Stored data
+===+

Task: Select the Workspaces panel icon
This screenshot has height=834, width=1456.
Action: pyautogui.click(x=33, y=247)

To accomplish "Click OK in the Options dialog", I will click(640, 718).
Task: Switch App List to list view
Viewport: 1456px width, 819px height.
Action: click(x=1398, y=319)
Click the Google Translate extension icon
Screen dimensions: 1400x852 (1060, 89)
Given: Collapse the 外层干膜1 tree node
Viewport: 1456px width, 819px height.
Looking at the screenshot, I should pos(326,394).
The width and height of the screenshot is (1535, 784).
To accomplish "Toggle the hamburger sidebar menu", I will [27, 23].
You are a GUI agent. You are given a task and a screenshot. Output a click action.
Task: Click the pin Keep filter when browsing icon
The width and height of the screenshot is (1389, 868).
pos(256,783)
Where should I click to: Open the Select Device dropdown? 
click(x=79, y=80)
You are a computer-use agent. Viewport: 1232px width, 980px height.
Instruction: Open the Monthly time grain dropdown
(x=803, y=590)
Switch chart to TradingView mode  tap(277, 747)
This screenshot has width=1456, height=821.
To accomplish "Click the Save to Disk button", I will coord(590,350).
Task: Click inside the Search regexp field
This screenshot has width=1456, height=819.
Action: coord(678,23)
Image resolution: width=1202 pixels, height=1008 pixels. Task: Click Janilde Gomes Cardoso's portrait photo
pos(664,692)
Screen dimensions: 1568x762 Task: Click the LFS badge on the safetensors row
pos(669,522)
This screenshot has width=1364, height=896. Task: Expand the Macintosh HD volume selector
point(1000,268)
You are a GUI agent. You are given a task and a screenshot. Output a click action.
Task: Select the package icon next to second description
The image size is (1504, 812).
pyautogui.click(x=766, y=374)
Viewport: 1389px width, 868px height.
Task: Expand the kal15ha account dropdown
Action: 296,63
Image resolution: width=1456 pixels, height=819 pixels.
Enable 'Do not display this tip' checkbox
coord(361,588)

+===+

TASK TO COMPLETE:
The required answer is every line of the data, duplicated exactly.

REPLY:
Task: Select the Workspaces panel icon
This screenshot has height=834, width=1456.
Action: pyautogui.click(x=33, y=247)

To accomplish "Click OK in the Options dialog", I will click(640, 718).
Task: Switch App List to list view
Viewport: 1456px width, 819px height.
Action: click(x=1398, y=319)
Click the Google Translate extension icon
Screen dimensions: 1400x852 (1060, 89)
Given: Collapse the 外层干膜1 tree node
Viewport: 1456px width, 819px height.
Looking at the screenshot, I should pos(326,394).
The width and height of the screenshot is (1535, 784).
To accomplish "Toggle the hamburger sidebar menu", I will [27, 23].
You are a GUI agent. You are given a task and a screenshot. Output a click action.
Task: Click the pin Keep filter when browsing icon
The width and height of the screenshot is (1389, 868).
pos(256,783)
Where should I click to: Open the Select Device dropdown? 
click(x=79, y=80)
You are a computer-use agent. Viewport: 1232px width, 980px height.
Instruction: Open the Monthly time grain dropdown
(x=803, y=590)
Switch chart to TradingView mode  tap(277, 747)
This screenshot has width=1456, height=821.
To accomplish "Click the Save to Disk button", I will coord(590,350).
Task: Click inside the Search regexp field
This screenshot has width=1456, height=819.
Action: coord(678,23)
Image resolution: width=1202 pixels, height=1008 pixels. Task: Click Janilde Gomes Cardoso's portrait photo
pos(664,692)
Screen dimensions: 1568x762 Task: Click the LFS badge on the safetensors row
pos(669,522)
This screenshot has width=1364, height=896. Task: Expand the Macintosh HD volume selector
point(1000,268)
You are a GUI agent. You are given a task and a screenshot. Output a click action.
Task: Select the package icon next to second description
The image size is (1504, 812).
pyautogui.click(x=766, y=374)
Viewport: 1389px width, 868px height.
Task: Expand the kal15ha account dropdown
Action: 296,63
Image resolution: width=1456 pixels, height=819 pixels.
Enable 'Do not display this tip' checkbox
coord(361,588)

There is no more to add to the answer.